By running the studied process on the W-SBA-15 catalyst, it was possible to obtain a reaction rate not previously reported—36 mol% of CDT conversion after 30 min of running the process with the 5 wt% catalyst. In tests conducted with different molar ratios of CDT:H₂O₂, it was possible to obtain the highest CDT conversion to date for the process carried out using heterogeneous catalysis. It was equal to 86 mol%. Conducting the investigated process using the half-period method did not result in a significant improvement in the process results. However, by dosing the H₂O₂ solution at the rate of 246 µL/h, it was possible to obtain a 9 mol% higher CDT conversion with a selectivity comparable to that obtained by the batch method.

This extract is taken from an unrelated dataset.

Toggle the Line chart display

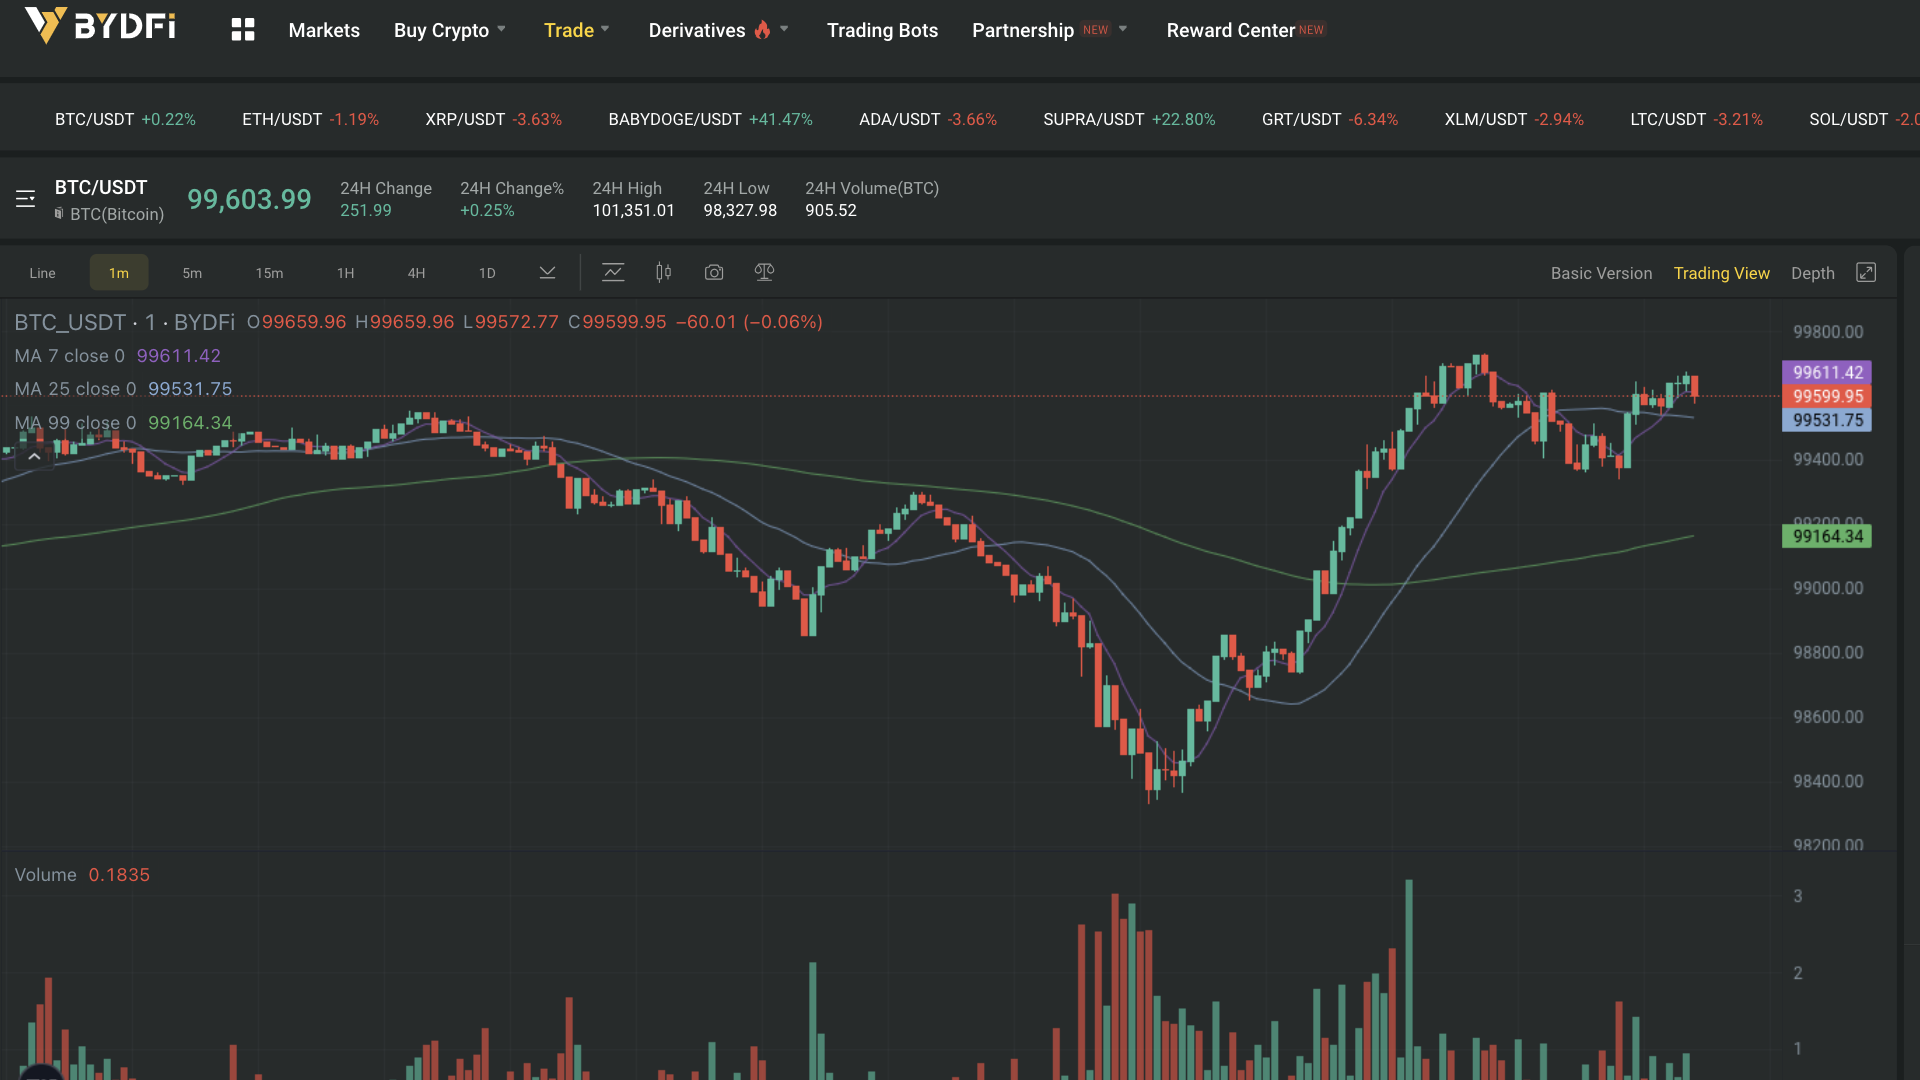pyautogui.click(x=42, y=272)
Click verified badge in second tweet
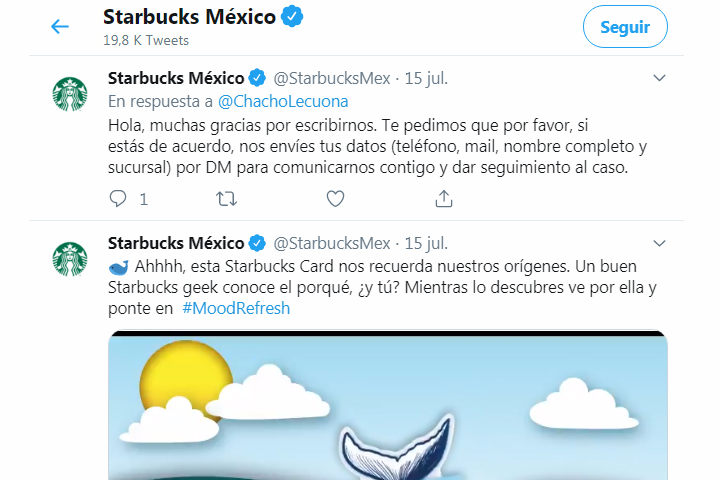 (x=257, y=243)
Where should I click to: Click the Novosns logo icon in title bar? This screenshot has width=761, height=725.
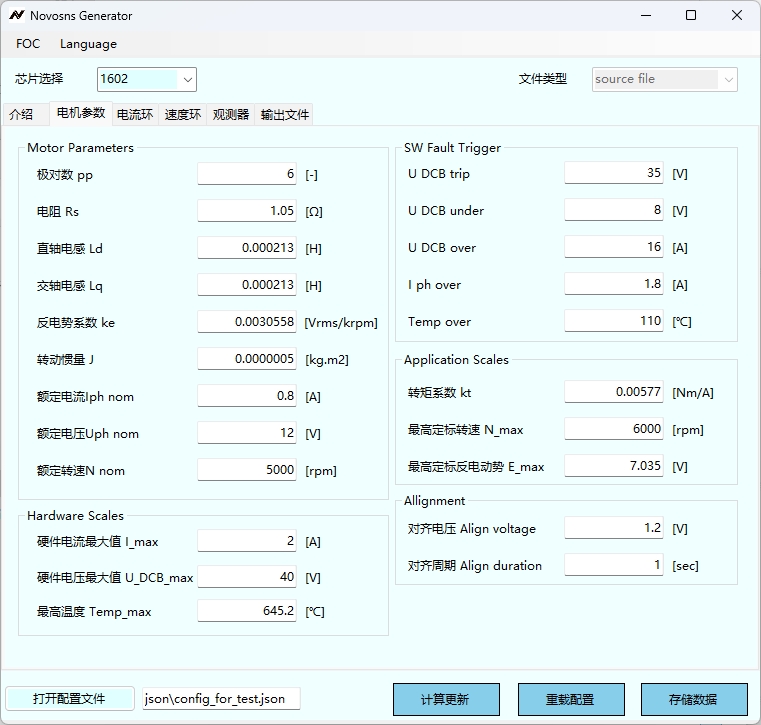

The catalyst recycle test showed that it has stable activity for three cycles, followed by a gradual decrease in activity due to the leaching of W atoms from the catalyst structure. This was confirmed by the DR-UV-Vis analysis of the recycled catalyst.

The presented results, in our opinion, represent a significant advance in the study of CDT epoxidation on heterogeneous catalysts and should be continued. Further research should primarily focus on increasing the durability of the catalyst and increasing the number of reaction cycles in which the catalyst is active.